Robert Tocco

Personal information
- Born: 18 July 1972 (age 52)

Playing information
- Position: Prop
Club
| Years | Team | Pld | T | G | FG | P |
| 1992–94 | Gold Coast Seagulls | 19 | 0 | 0 | 0 | 0 |
| 1995–98 | Canterbury-Bankstown | 28 | 3 | 0 | 0 | 12 |
| 1999 | South Sydney | 11 | 0 | 0 | 0 | 0 |
|  | Total | 58 | 3 | 0 | 0 | 12 |
- Source:

= Robert Tocco =

Australian rugby league footballer

Robert Tocco (born 18 July 1972) is an Australian former professional rugby league footballer who played for the Gold Coast Seagulls, Canterbury and South Sydney.

==Playing career==
Tocco, a prop, grew up on the Gold Coast and played three seasons of first grade with the Seagulls, debuting in 1992. Tocco was a part of the Gold Coast sides which finished with back to back wooden spoons in 1992 and 1993. Tocco's final season at the club saw the side finish second last on the table.

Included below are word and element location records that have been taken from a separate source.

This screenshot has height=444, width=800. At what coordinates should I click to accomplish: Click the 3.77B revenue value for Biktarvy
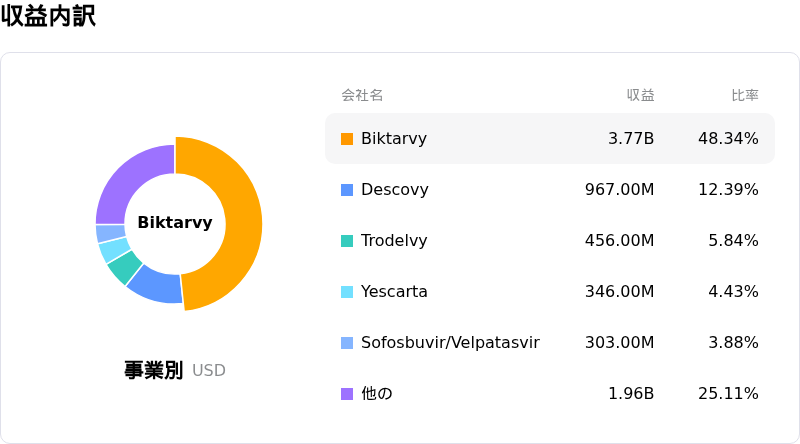[631, 138]
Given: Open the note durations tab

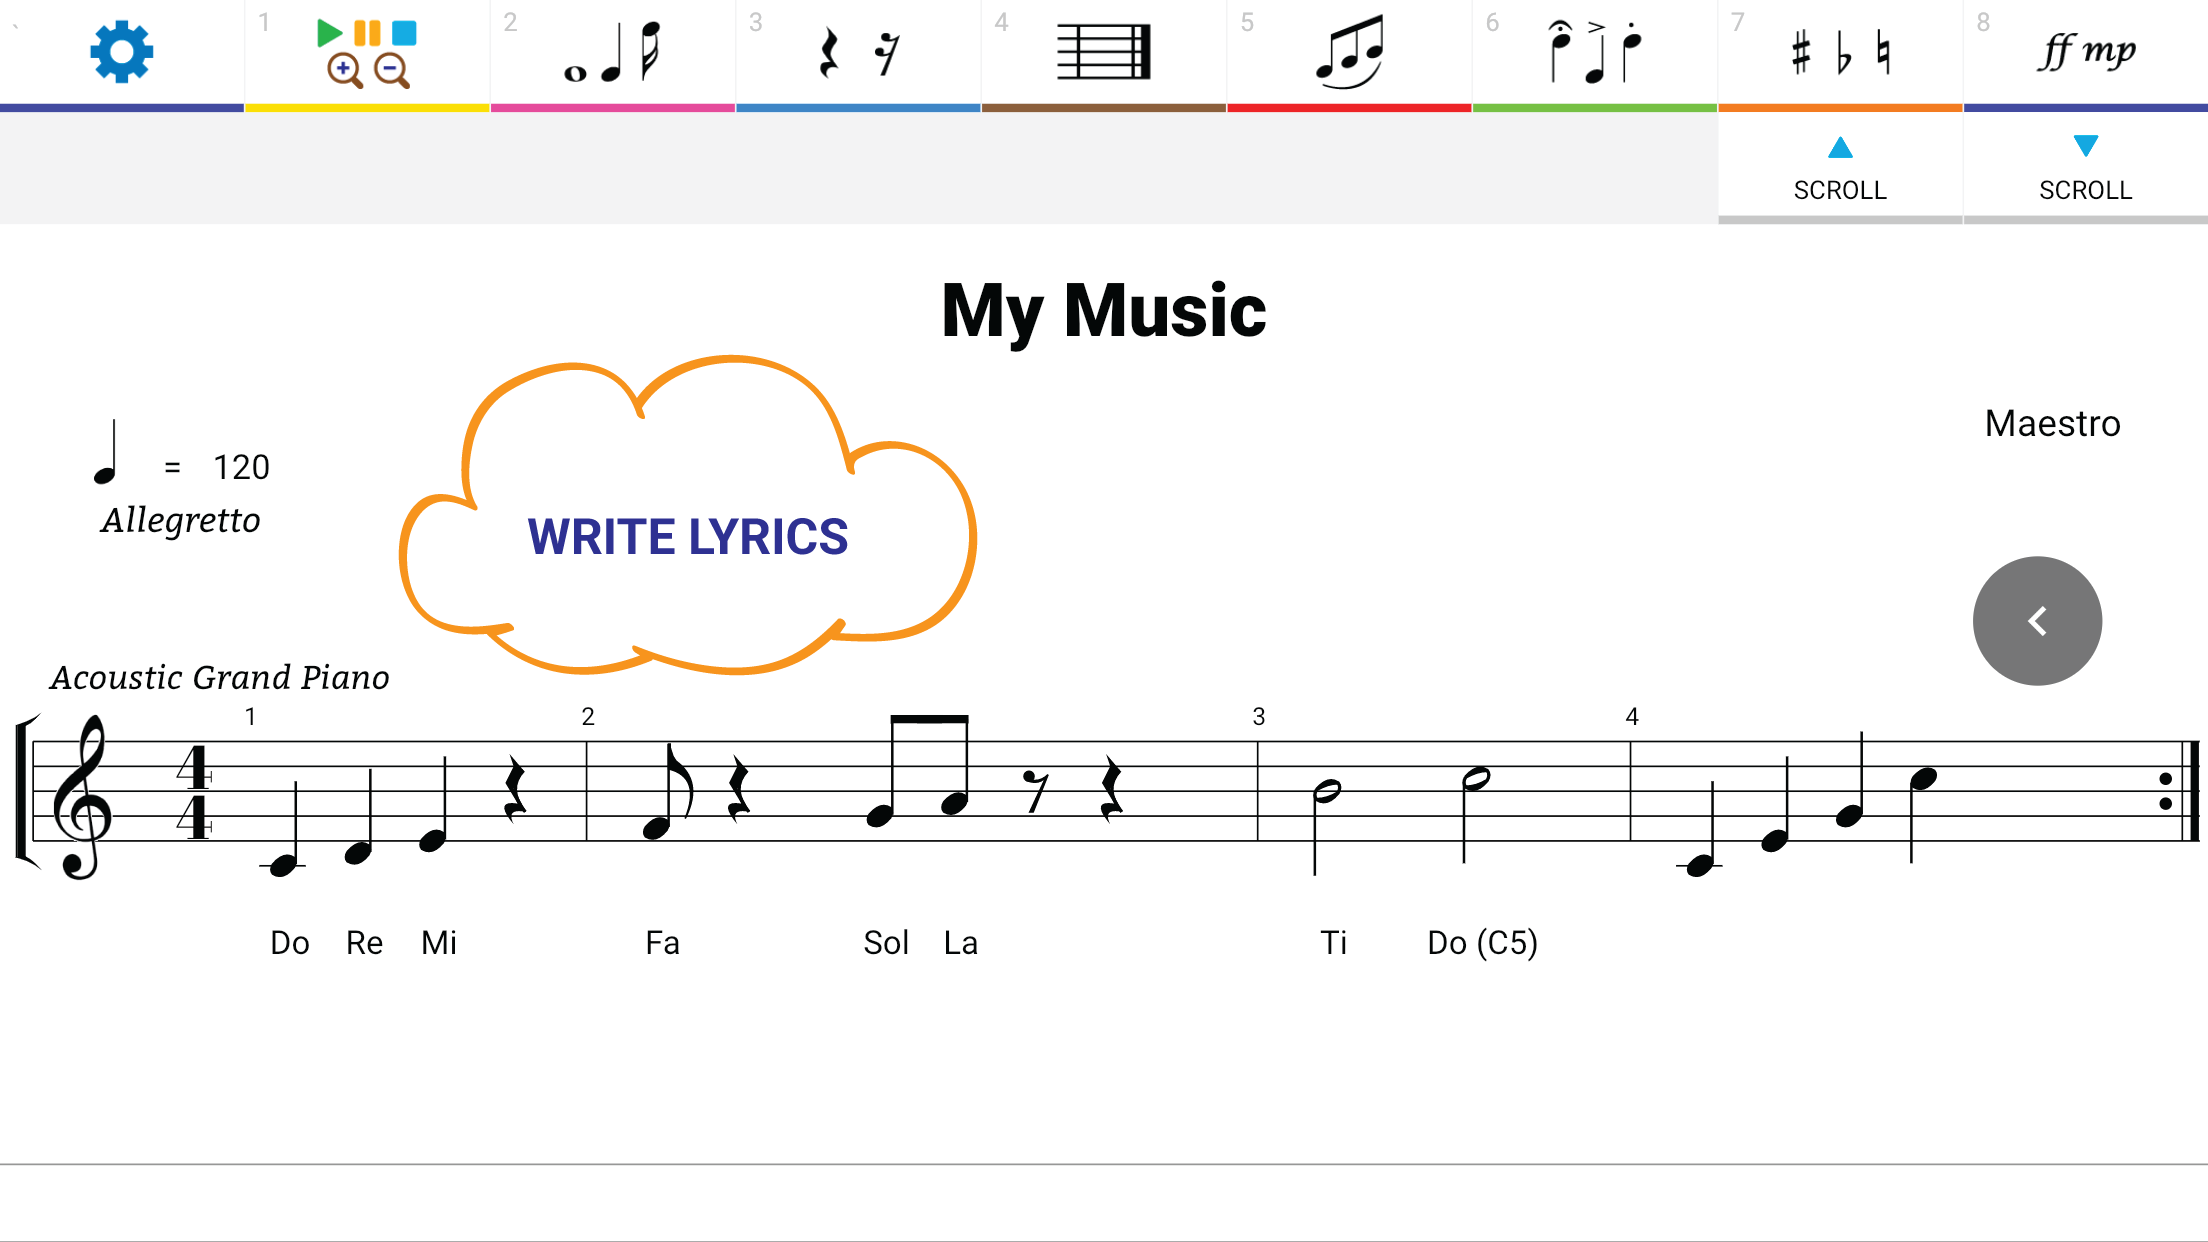Looking at the screenshot, I should [x=612, y=52].
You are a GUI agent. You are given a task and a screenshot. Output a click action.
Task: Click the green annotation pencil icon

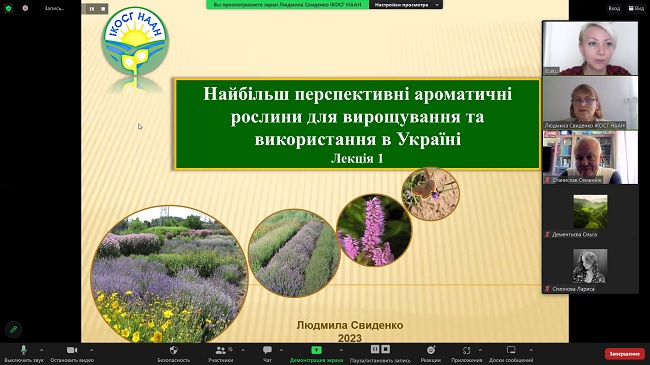13,329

In 1995, Tocco joined Canterbury and made five appearances in the club's premiership winning season. Tocco was a regular fixture in the team in 1996, with a career high 17 first-grade games for the year, then in 1997 played in a premiership with the reserves.

Tocco finished his career at South Sydney, playing 11 games in the 1999 NRL season.